**PROBLEM TO WORK ON**
After locating the line that contains "Task: Click the envelope email icon", give that line and all the rest through the end of the entries again exactly, leaving the pictures out.

**SUPPLIED MATERIAL**
* * *

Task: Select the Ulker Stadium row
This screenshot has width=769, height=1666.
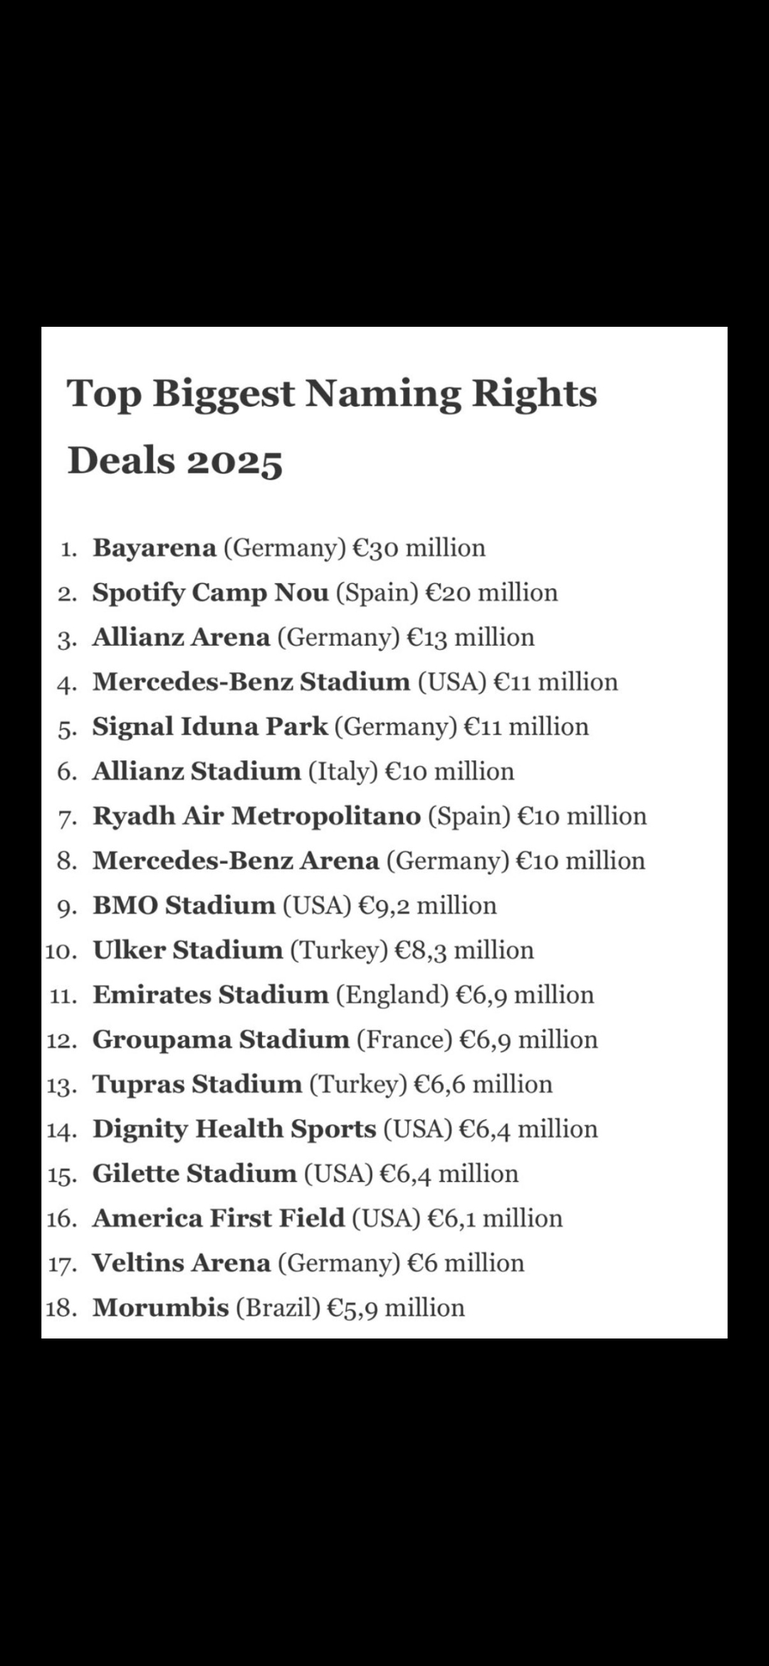Action: pos(188,950)
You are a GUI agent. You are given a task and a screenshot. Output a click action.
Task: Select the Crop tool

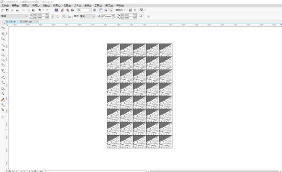pyautogui.click(x=3, y=33)
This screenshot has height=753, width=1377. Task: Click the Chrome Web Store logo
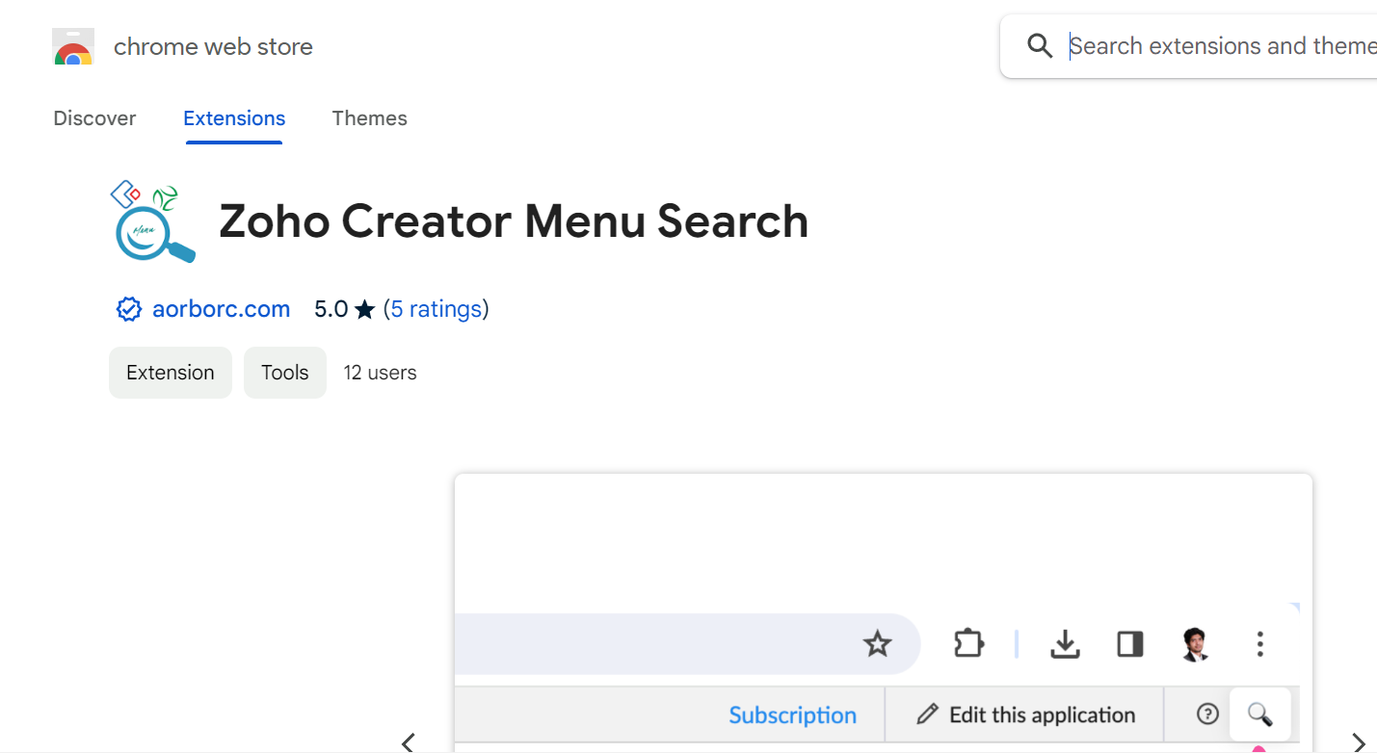click(x=73, y=45)
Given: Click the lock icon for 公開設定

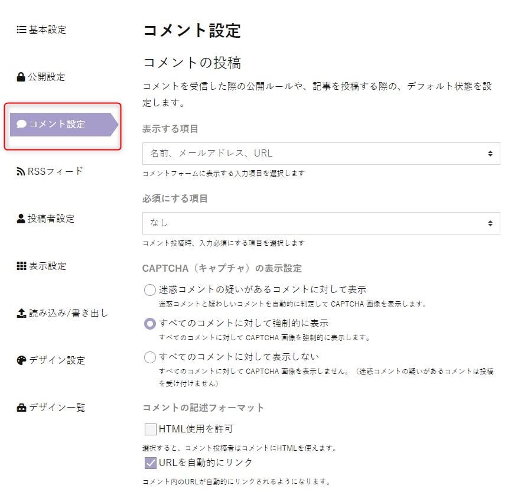Looking at the screenshot, I should click(21, 77).

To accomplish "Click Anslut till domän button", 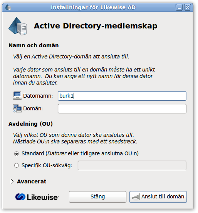I will click(x=158, y=197).
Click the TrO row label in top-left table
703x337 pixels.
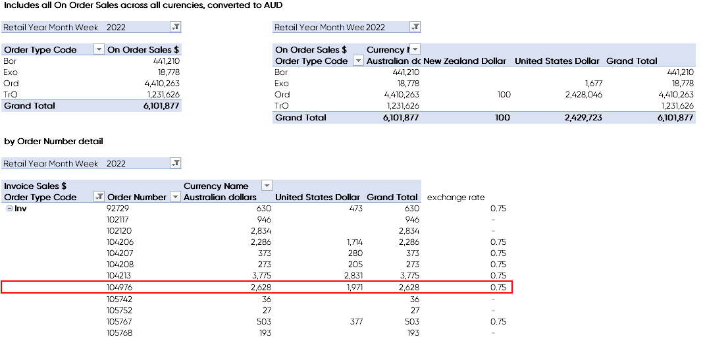11,94
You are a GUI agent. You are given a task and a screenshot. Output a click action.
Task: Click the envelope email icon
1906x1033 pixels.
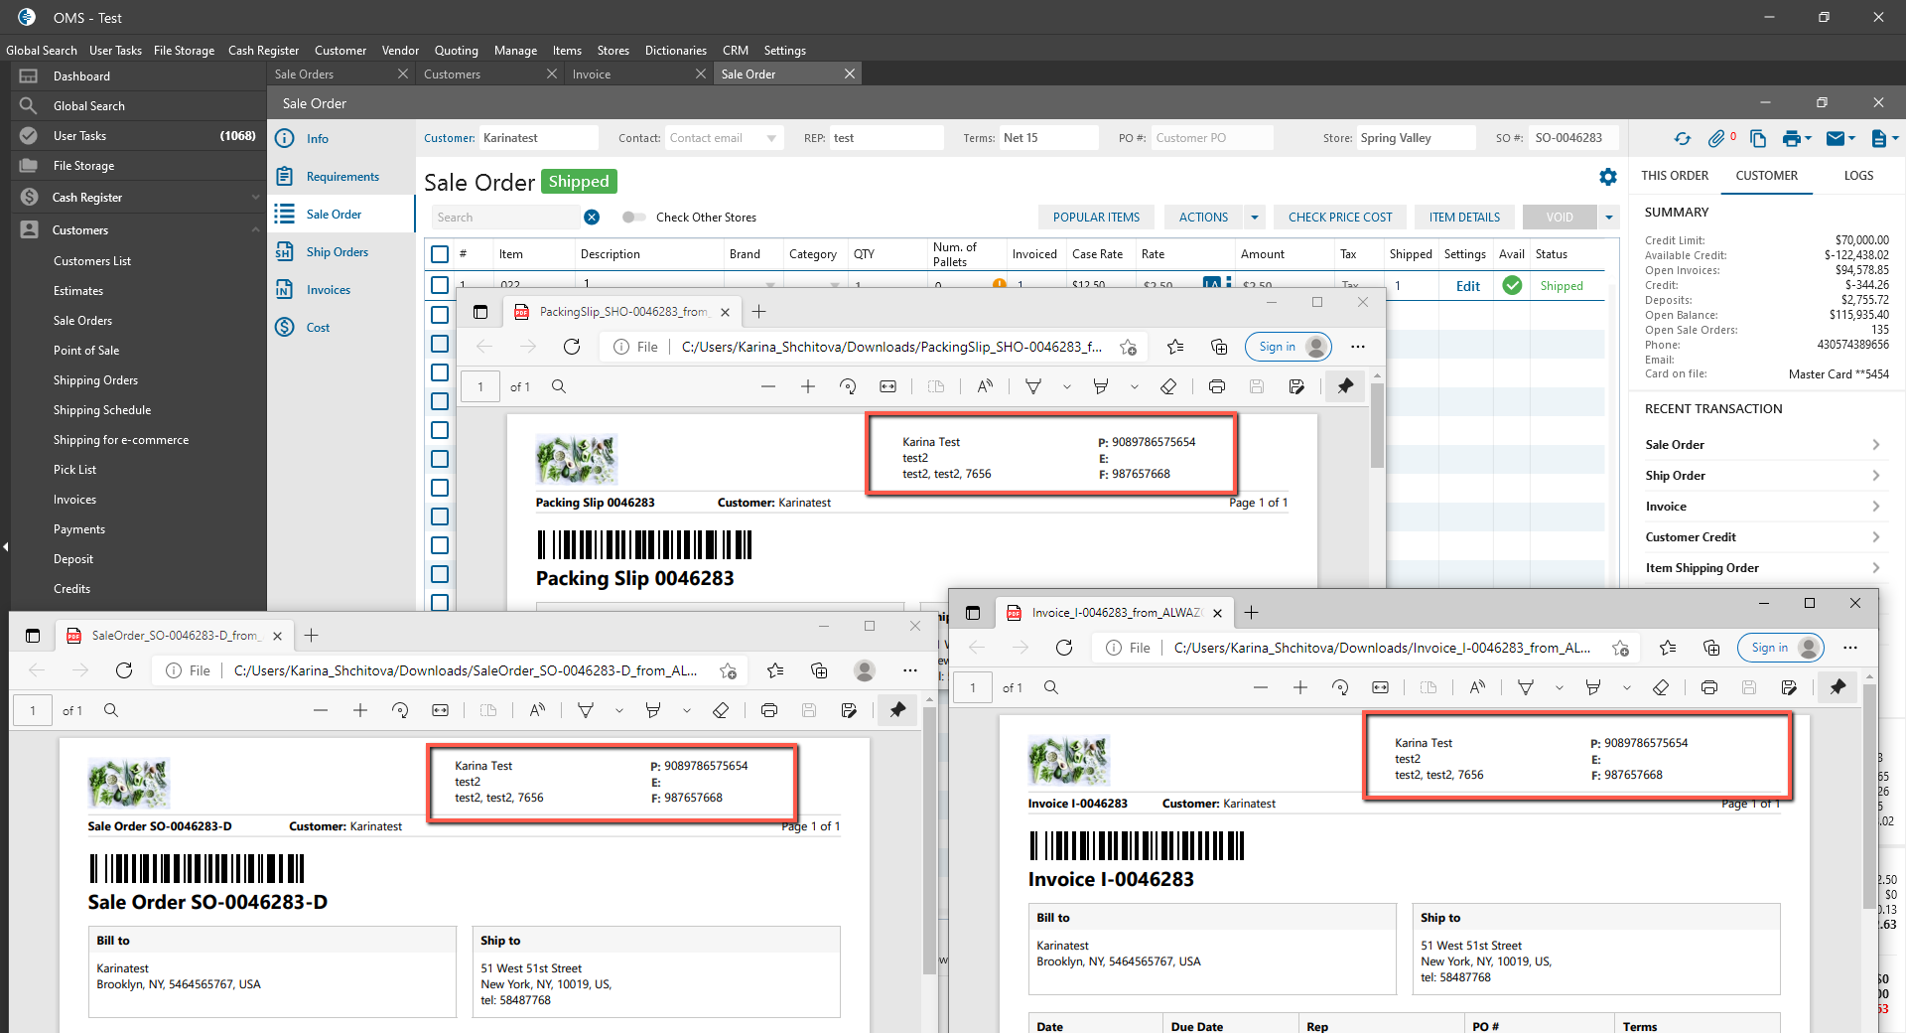coord(1836,139)
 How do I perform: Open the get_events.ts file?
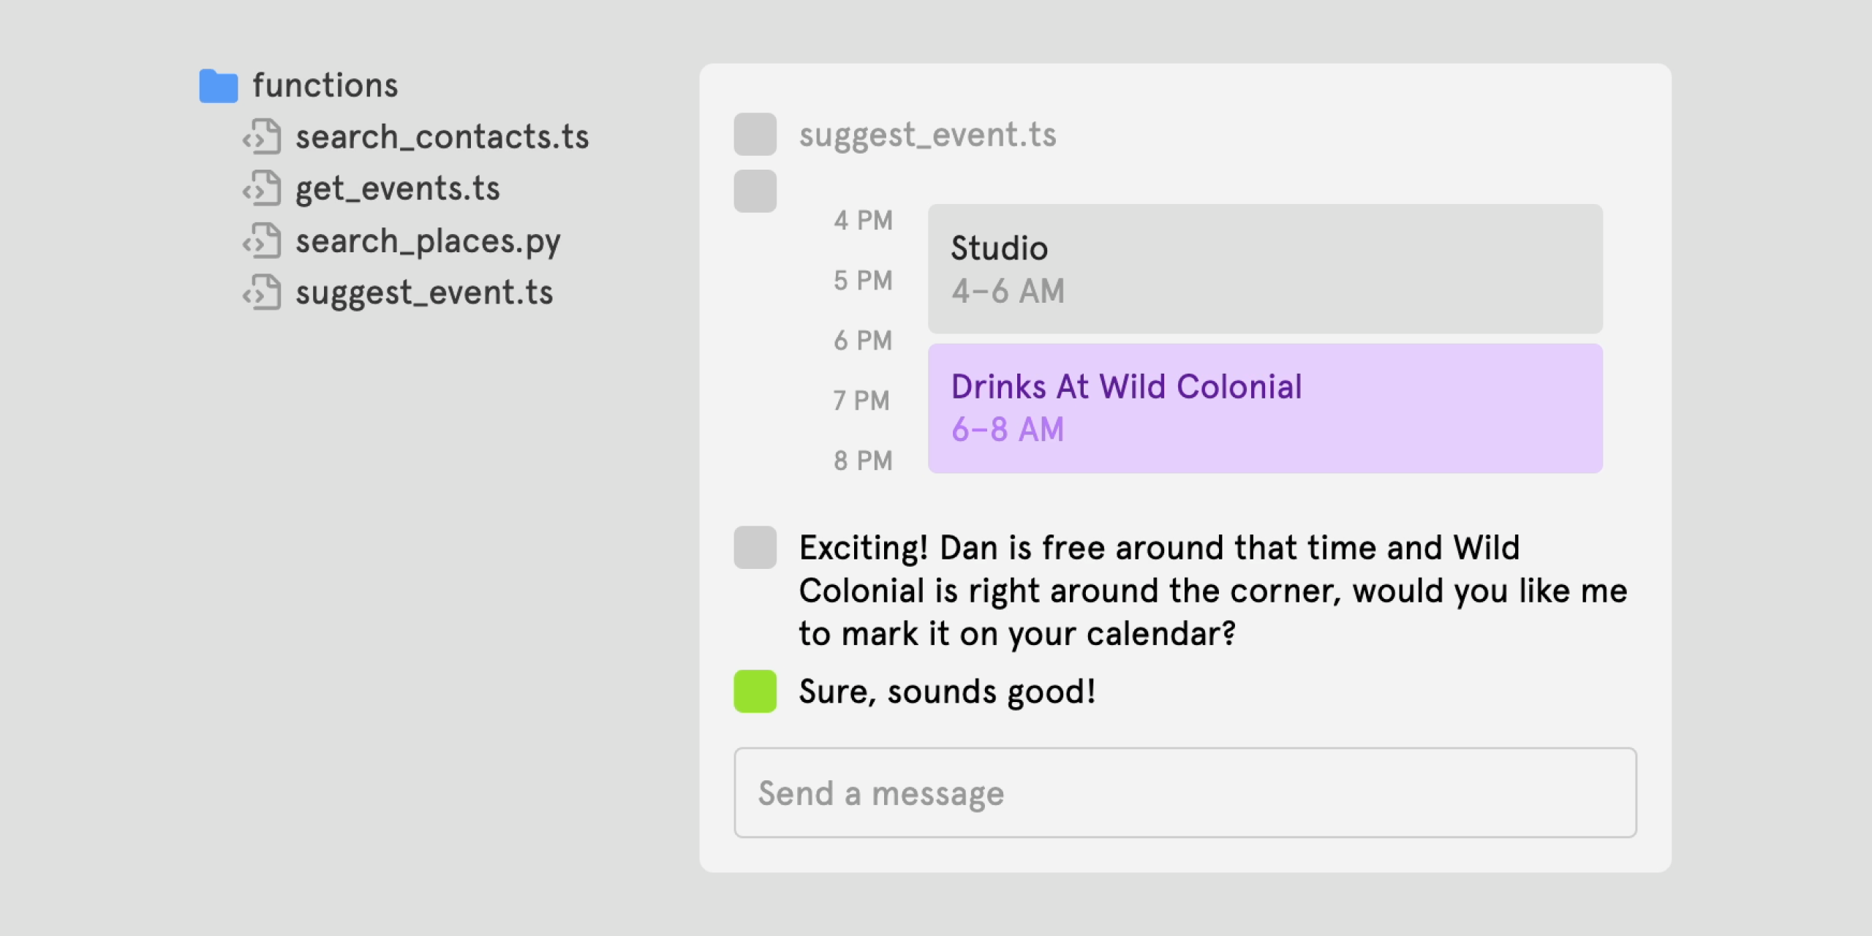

* * *

**RESPONSE TO THIS EXERCISE**
Task: Click the envelope email icon
1906x1033 pixels.
coord(1836,139)
 How do I perform: Open the get_events.ts file?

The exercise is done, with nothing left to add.